Basic research continues to be foundational for every applied solution. For great examples, look at our Realizing Environmental Innovation Program (REIP), which provides grants to take promising ideas and prototypes to scale.

In 2017, the institute funded a REIP award to David Lentick and John Dabiri on bird-safe wind turbines. The concept is to build on understanding of bird vision to mount wind turbines with clear stay-away warnings for birds that are invisible or innocuous to humans. The basic research underpinnings of this project go back more than a century. Some of this research was motived by curiosity about how vision works and some came from questions about how birds choose mates or avoid predators. With this knowledge in hand, Stanford researchers can build in entirely new directions.

The 2018 REIP grant to Eric Appel and Craig Criddle is about preventing catastrophic wildfires, using a hydrogel-based fire retardant.
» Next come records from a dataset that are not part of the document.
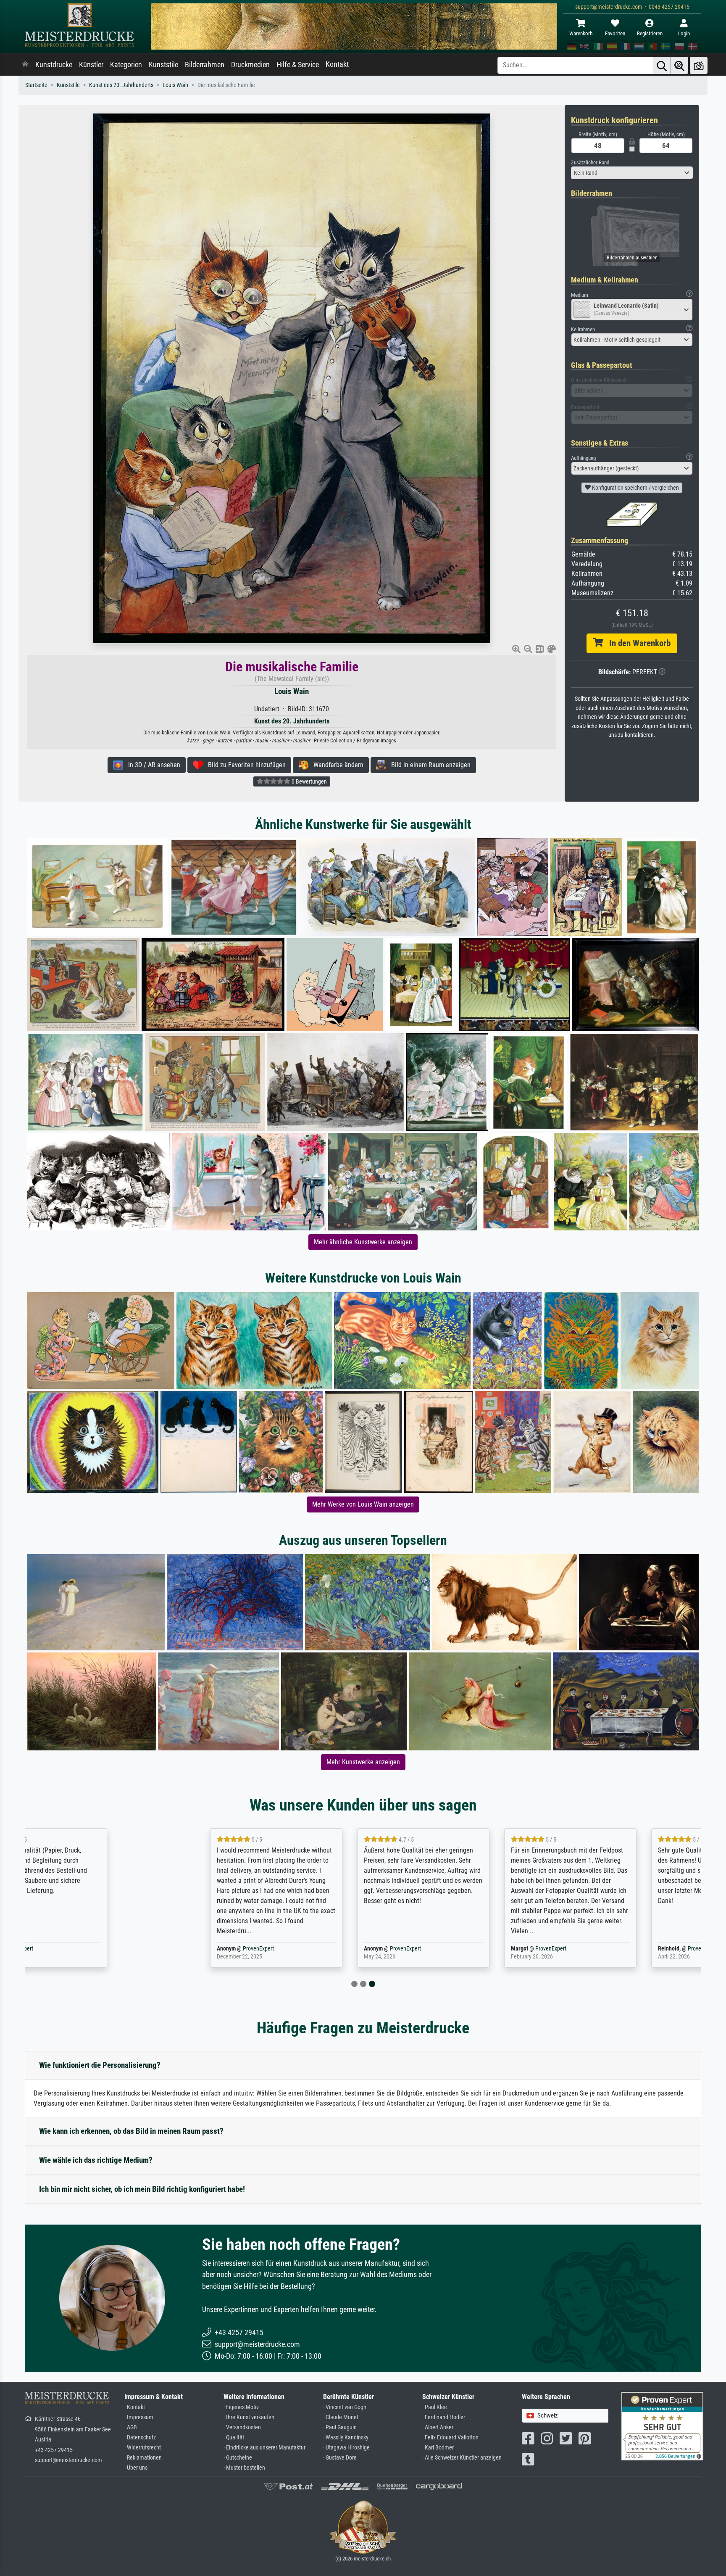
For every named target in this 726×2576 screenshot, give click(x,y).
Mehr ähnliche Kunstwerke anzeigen (363, 1242)
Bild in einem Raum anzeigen (428, 765)
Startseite (36, 85)
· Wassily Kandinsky (345, 2437)
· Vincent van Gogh (344, 2407)
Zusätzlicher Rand (590, 162)
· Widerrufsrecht (142, 2447)
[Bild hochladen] (699, 65)
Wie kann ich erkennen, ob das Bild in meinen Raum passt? (131, 2131)
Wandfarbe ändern (335, 765)
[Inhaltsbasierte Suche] (679, 65)
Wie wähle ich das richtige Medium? (96, 2160)
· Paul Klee (434, 2407)
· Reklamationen (143, 2457)
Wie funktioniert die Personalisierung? (99, 2065)
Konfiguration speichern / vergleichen (635, 487)
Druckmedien (250, 65)
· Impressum (138, 2417)
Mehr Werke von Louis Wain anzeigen (363, 1504)
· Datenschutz (140, 2437)
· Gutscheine (238, 2457)
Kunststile (163, 65)
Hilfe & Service (297, 65)
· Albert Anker (437, 2427)
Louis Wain (175, 85)
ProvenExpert (124, 1948)
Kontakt (337, 64)
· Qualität (234, 2437)
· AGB (130, 2427)
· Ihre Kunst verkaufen (249, 2417)
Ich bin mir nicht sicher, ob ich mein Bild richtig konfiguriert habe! (142, 2189)
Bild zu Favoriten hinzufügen (244, 765)
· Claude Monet (340, 2417)
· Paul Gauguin (340, 2427)
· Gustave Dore (340, 2457)
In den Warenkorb (637, 643)
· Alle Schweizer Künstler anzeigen (462, 2457)
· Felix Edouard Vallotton (450, 2437)
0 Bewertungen (308, 781)
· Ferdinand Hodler (443, 2417)
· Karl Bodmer (438, 2447)
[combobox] (632, 172)
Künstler (91, 65)
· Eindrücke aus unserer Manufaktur (264, 2447)
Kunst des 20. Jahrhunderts (121, 85)
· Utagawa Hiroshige (346, 2447)
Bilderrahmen (204, 65)
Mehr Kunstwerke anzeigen (363, 1762)
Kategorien (126, 65)
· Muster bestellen (244, 2467)
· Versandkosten (242, 2427)
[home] (25, 65)
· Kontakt (134, 2407)
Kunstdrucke (53, 65)
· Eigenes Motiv (241, 2407)
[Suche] (662, 65)
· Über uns (135, 2467)
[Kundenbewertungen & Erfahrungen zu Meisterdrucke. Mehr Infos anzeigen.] (662, 2426)
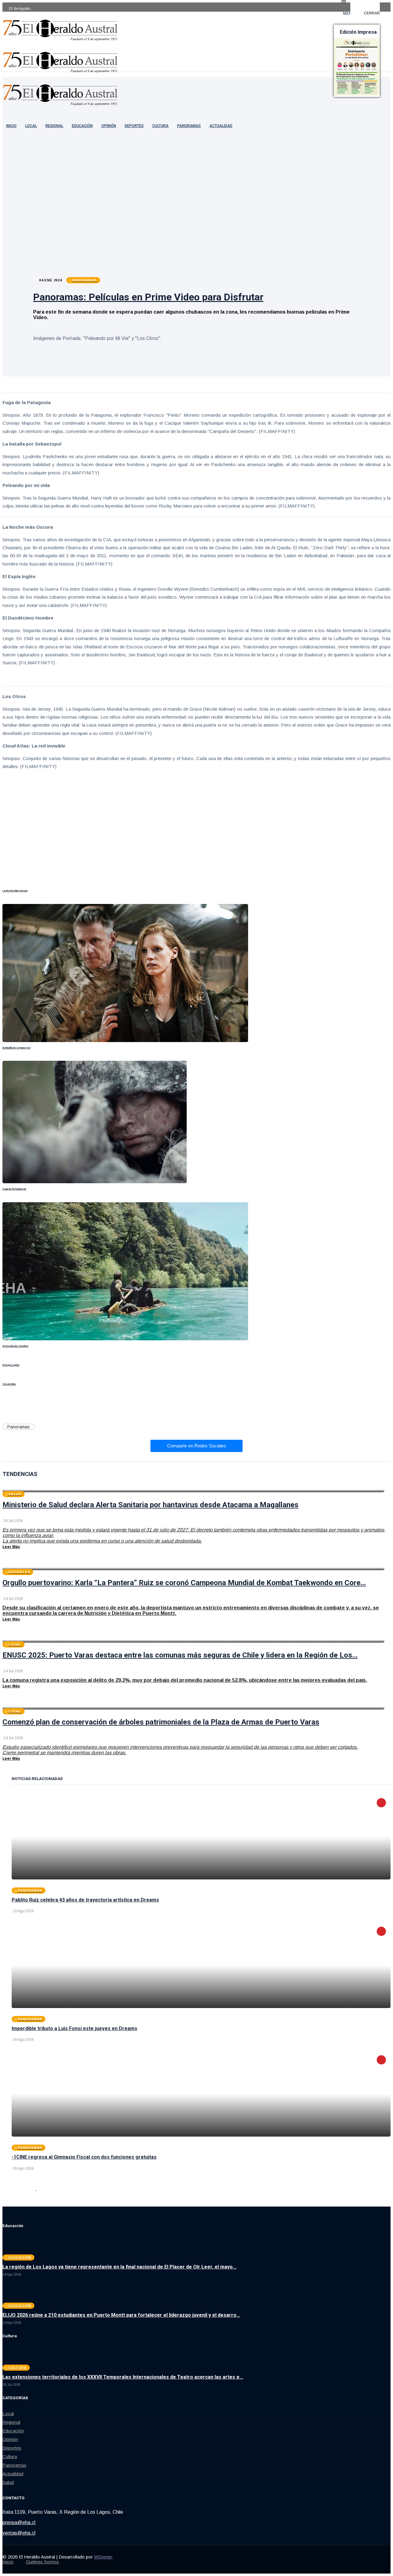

Although this hydrogel is new, research on hydrogels goes back more than a century, especially to early investigations of the nature of the contents of the living cell. Investigations of the variable physical properties of hydrogels, which are critical for the Appel, Criddle application, go back to the 19th century. While the application as a fire retardant is new, researchers have been exploring hydrogel-based medical products for decades.

How, then, can the institute most effectively advance practical solutions? We need to understand that Bush was right about the importance of antecedent basic knowledge but so was Stokes about the value of grounding a program in Pasteur’s quadrant. We need studies across the spectrum of purely fundamental to solidly applied, with a rich appreciation that real advances always include both dimensions. We can’t all be Pasteur, but we can all aspire to contributions that make a difference across this spectrum.